Cullen coughed again. ‘Yes, I’ll need to take a statement. You may have been the last to see him alive. But we should be able to keep it quiet if it’s as open and shut as I think it is.’

‘When was he discovered?’

She heard him turning the pages in his notebook. ‘About four pm yesterday. We haven’t got the pathologist’s report yet, but the attending physician said he’d probably been dead less than twenty-four hours. It’s a good thing it was the day the cleaner came, or he might have been lying there quite a while. Apparently she’s new. Gave her quite a shock. She’s wondering what she’s got herself into.’

When Cullen had rung off, Liz sat at her desk, wondering why Chris Marcham was dead. Another freak accident? She didn’t believe it for a minute. The coincidence was too great and he’d told her he didn’t go in for the same practices as Ledingham.

Trust your bones. That’s what her father had always said about intuition. And Liz felt in her bones that this was no accident. She couldn’t prove it, she knew that, but that just meant that Marcham’s killer was not only ruthless, he was also clever. Which made him even more dangerous.

Perhaps it was her fault. She shouldn’t have insisted on doing that interview. She wasn’t thinking clearly. She’d been too oblique. She should have warned him instead of just asking him vaguely about Syria. Well, there was no point in worrying about that now. The only thing worth thinking about was whether his death had any connection with the Syrian plot. After all, that had been what initially stirred her interest in the man. If this was all part of it, what was going to happen next?

She remembered her first visit to the small Hampstead house, and an image came to her, of that mysterious gardener. Tall, lean, dark, with those giveaway shoes -slip-ons, last seen disappearing over the back wall of Marcham’s garden.

There was something troubling about the picture, almost a form of déjà vu – a sixth sense linking it to some other image stored in her head. She sat thinking fruitlessly, trying to place the face in another context. Had she seen him somewhere else? Could it have been in Essex, where she’d gone in pursuit of Sami Veshara’s illicit business? Or even Bowerbridge, when she’d first tentatively emerged from her sickbed, visiting the nearby village shops with her mother?

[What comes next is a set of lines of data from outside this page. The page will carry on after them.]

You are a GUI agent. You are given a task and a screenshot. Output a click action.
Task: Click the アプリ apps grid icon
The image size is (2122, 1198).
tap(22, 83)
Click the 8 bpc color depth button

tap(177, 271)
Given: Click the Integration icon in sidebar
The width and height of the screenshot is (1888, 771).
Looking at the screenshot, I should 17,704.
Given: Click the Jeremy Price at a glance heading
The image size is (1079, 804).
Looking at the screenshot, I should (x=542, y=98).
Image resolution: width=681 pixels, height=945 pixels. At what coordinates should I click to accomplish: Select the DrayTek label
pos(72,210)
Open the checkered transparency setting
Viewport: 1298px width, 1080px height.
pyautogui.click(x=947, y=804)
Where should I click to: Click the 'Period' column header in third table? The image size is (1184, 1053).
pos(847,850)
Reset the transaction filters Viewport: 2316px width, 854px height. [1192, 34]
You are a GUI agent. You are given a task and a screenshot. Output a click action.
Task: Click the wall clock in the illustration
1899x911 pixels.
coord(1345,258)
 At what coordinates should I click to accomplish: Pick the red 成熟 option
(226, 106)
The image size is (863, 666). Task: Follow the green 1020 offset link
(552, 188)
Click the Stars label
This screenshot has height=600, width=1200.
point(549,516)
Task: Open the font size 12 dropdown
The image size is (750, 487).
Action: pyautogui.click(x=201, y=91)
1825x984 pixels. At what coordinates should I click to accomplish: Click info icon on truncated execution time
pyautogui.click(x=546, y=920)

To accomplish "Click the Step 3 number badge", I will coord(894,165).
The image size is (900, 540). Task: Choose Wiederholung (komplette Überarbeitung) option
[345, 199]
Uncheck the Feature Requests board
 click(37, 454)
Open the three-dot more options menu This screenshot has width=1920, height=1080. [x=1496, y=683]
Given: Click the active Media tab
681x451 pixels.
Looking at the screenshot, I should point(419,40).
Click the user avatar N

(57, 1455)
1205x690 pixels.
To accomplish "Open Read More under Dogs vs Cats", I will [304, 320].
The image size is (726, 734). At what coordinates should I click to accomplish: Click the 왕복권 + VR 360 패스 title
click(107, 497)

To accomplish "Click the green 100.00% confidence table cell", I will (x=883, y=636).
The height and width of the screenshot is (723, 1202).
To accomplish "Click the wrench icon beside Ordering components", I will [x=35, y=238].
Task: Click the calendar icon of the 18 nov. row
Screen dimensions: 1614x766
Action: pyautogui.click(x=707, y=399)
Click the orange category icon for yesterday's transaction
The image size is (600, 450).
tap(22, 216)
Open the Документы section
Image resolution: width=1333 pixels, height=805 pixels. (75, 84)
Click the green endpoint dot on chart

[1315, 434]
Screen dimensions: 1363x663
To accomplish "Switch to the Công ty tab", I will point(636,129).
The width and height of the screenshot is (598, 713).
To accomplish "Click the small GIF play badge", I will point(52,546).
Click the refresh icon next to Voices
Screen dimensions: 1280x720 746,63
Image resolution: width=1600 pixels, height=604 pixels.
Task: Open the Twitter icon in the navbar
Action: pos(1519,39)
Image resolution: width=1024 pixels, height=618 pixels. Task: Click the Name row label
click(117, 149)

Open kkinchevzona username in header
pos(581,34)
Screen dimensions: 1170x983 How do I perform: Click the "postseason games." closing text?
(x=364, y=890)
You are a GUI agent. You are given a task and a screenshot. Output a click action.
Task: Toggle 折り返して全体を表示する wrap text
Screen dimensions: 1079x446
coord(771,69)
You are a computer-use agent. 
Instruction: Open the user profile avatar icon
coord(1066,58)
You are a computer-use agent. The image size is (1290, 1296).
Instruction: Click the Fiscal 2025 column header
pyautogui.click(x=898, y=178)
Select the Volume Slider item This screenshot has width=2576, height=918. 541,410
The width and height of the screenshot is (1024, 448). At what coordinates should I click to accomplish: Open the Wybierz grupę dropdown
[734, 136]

No, she couldn’t place it. And then suddenly she understood why. She hadn’t seen the man in another place; she’d seen him in a photograph. And the photograph was sitting in an envelope in the cupboard in the corner of her office. She twirled the combination lock to open the cupboard and took out the envelope, tipping the prints onto her desk impatiently.

There he was, sitting next to Andy Bokus, high in the stands of the Oval. Suddenly two different worlds collided, and the name Danny Kollek, which had come to represent Mossad for her, joined the image of the sinister man snooping around Marcham’s house.

So Kollek had known Marcham. Why? Had he been running him for Mossad? There seemed no other conceivable explanation. In which case, why wasn’t Marcham’s name on the list Bokus had supplied, of all the agents run by Kollek here in London? And what about Hannah?

There were too many questions she couldn’t answer. But what bothered her most was that she didn’t think the Americans – Andy Bokus, or Miles Brookhaven – could answer them either. She was sure Bokus hadn’t been holding out on MI5; he simply didn’t know. He thought he was running Danny Kollek, but it was starting to look the other way round.